It was in 1942 that Val Lewton was given the chance of a lifetime. At the time many of the films made at RKO had failed. Clearly the studio had to do something to increase their cash flow. Looking at the renewed interest in horror movies sparked by such Universal Films as Son of Frankenstein and The Wolf Man (after all, this was the Second Golden Age of Horror Movies), RKO decided that low budget horror movies could be just what the studio needed to bring in much needed cash. It was for that reason that RKO's head of the time, Charles Koerner, offered Val Lewton the chance to head a head a special production unit at RKO.
Koerner's offer to Letwon was a novel one. He gave Lewton complete artistic freedom on his productions provided that he agreed to make horror movies with budgets under $150,000, to use titles developed by RKO through their marketing research, and to only work for a salary of $250 a week. Lewton agreed, realising that with complete artistic freedom he could make a completely different sort of horror movie from the sort that Universal had made for years. Of course, part of this was also due to economic necessity--without the budgets of the Universal horror films, Lewton could not make movies that relied heavily on makeup and special effects. Instead, Lewton would create horror films that relied more upon the suggestion of horror than anything horrible itself. I was very rarely in the horror films that Lewton made for RKO was the source of the characters' fear ever shown.

• [DATA SHOWN]:
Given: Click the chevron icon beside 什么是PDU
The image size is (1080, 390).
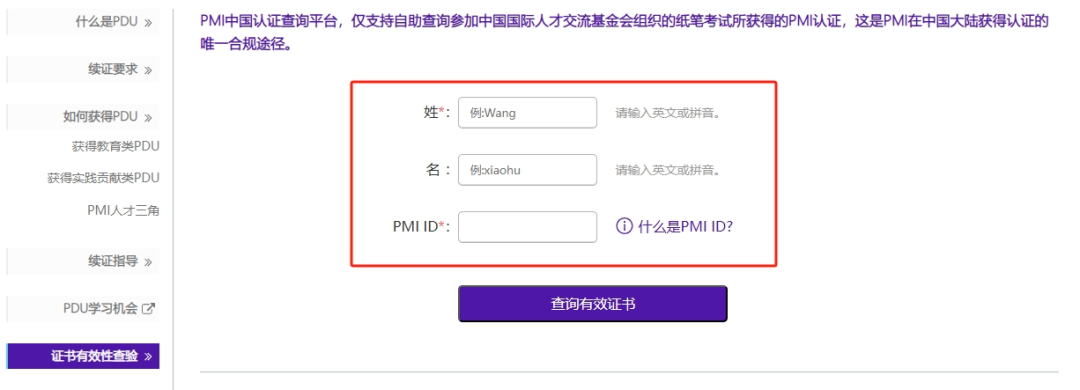Looking at the screenshot, I should (148, 23).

• [ACTIVITY 1]:
In the passage on Val Lewton at RKO, what conditions did Lewton have to accept in return for complete artistic freedom?
• [ACTIVITY 2]:
According to the passage on Val Lewton at RKO, who was the head of RKO when Lewton got his offer?
The material comes from a different source than the passage on Val Lewton at RKO.

• [EXERCISE ANSWER 1]:
- Make horror movies with budgets under $150,000
- Use titles developed by RKO through its marketing research
- Work only for a salary of $250 a week

• [EXERCISE ANSWER 2]:
Charles Koerner